Craig Silverstein and Mary Obelnicki

NET WORTH: $950 million, estimated


FUNDING AREAS: Global development, Women’s Education

OVERVIEW: Craig Silverstein views his philanthropy as a work in progress. When he and his wife Mary Obelnicki signed the Giving Pledge in 2014, they both admitted as much. And while the couple has been funding girls' education issues through their Echidna Giving Fund since 2006, they still regularly ask experts to guide their philanthropy.

BACKGROUND: Craig Silverstein graduated from Harvard and is famously known as Google’s first employee, after founders Sergey Brin and Larry Page. Silverstein joined Google in 1998 when he was a Ph.D. student at Stanford.
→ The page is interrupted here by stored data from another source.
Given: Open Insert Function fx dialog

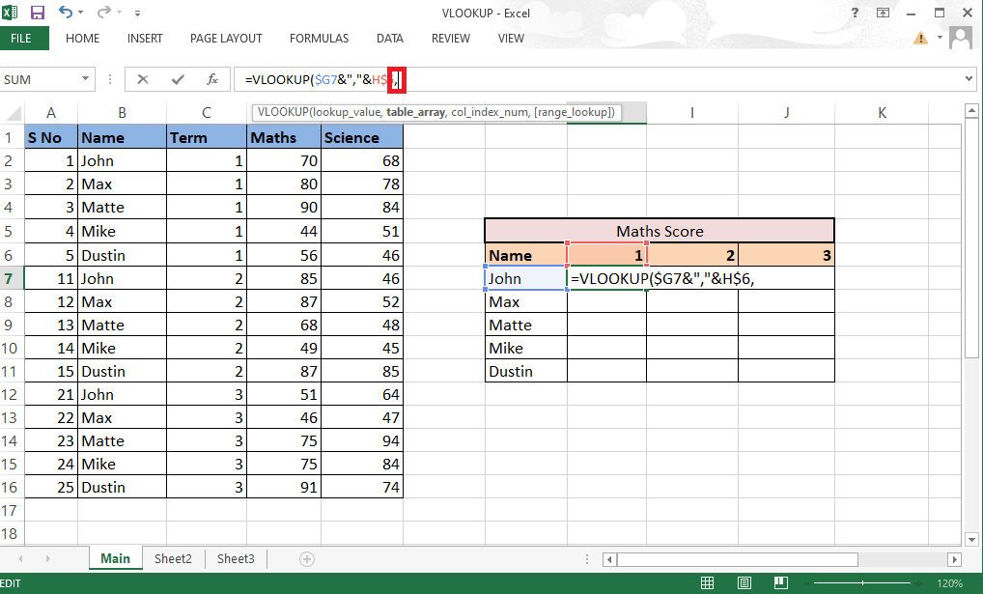Looking at the screenshot, I should coord(211,79).
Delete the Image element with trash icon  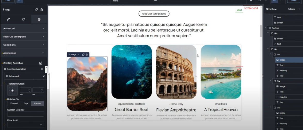click(42, 10)
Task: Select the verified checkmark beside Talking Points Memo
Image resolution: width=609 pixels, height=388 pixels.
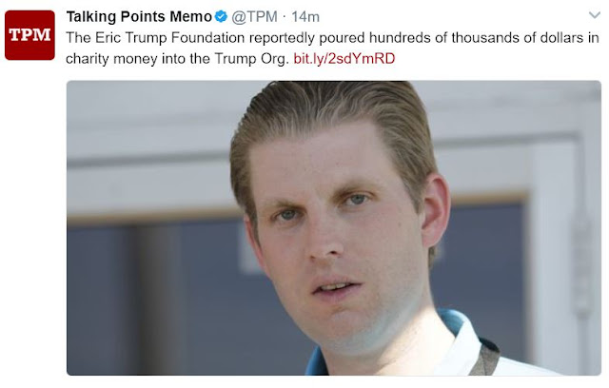Action: click(x=221, y=17)
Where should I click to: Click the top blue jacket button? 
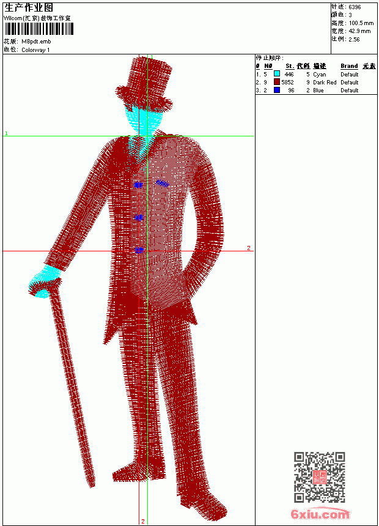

After spending 14 years with Google, Silverstein departed from the company to take a position as the dean of infrastructure at Khan Academy, a nonprofit online education organization.


GLOBAL DEVELOPMENT: One of the first decisions Silverstein made was to focus his efforts on the developing world. In a blog post, he said, “A million dollars on cancer or diabetes could make hardly any difference; a million dollars on iodine supplements could change millions of lives.” In 2009, Silverstein made a donation to the Grameen Foundation.

EDUCATION FOR GIRLS/WOMEN: With the goal to eradicate global poverty, Silverstein became interested in funding education for women and girls in developing countries. According to Silverstein, "all sorts of problems in developing countries are made worse by excluding half of the society from participating, economically, politically, and intellectually." He later turned to the expertise of Global Fund for Women for guidance. Both he and his wife, Mary Obelnicki, work to forward education for girls and women in developing countries through the Echidna Giving Fund. The fund’s main goal is to join forces with experts, practitioners, and organizations to advance girls’ education in the developing world. The fund has invested in programs such as Room to Read, the Global Fund for Children and the Brookings Institution, which oversees the Echidna Global Scholars Program, a program started in 2011 which provides fellowships for leaders in girls' education. 

LOOKING AHEAD: Silverstein voiced his plan to give away his money before his death. He has given himself a 50-year time frame to do so, with a rough budget of his annual donations in the different categories mentioned above.